(PROVIDED INFORMATION begins)

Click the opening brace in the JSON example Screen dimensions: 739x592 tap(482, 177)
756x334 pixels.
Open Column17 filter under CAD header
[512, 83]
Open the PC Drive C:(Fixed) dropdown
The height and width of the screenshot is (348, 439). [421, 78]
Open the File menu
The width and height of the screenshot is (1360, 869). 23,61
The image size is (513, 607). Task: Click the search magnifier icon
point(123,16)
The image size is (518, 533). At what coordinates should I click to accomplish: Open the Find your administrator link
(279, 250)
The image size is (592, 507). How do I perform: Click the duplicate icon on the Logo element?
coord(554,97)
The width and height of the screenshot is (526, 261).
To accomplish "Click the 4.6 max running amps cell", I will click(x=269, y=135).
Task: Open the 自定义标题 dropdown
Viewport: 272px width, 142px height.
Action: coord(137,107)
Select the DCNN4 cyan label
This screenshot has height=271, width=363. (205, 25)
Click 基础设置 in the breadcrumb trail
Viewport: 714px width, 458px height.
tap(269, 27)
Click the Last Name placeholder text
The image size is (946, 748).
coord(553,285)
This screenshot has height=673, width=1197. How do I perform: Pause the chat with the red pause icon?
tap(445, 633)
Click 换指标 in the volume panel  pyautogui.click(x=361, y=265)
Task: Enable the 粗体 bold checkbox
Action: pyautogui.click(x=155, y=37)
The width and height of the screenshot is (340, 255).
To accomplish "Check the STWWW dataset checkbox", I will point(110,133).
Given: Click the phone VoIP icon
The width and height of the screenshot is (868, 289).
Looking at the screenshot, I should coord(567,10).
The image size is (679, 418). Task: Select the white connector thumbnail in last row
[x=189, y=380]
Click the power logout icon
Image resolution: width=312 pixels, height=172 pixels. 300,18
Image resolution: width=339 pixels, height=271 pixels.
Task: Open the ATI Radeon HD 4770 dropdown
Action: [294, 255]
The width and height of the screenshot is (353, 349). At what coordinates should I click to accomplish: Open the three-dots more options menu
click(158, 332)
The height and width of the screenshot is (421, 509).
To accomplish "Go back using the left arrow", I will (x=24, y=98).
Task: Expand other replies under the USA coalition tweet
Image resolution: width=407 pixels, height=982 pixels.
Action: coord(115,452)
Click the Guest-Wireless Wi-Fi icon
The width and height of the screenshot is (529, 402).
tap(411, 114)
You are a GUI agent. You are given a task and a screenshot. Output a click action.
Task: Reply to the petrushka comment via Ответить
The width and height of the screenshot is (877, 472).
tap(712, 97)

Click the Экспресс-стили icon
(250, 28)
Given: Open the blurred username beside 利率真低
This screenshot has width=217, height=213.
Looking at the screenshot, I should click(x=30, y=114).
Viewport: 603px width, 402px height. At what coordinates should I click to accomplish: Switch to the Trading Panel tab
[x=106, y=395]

(PROVIDED INFORMATION ends)

### PROMPT:
How many lines of the listing above carry the string "will"? Report that number with no other text.

### TASK RESPONSE:
3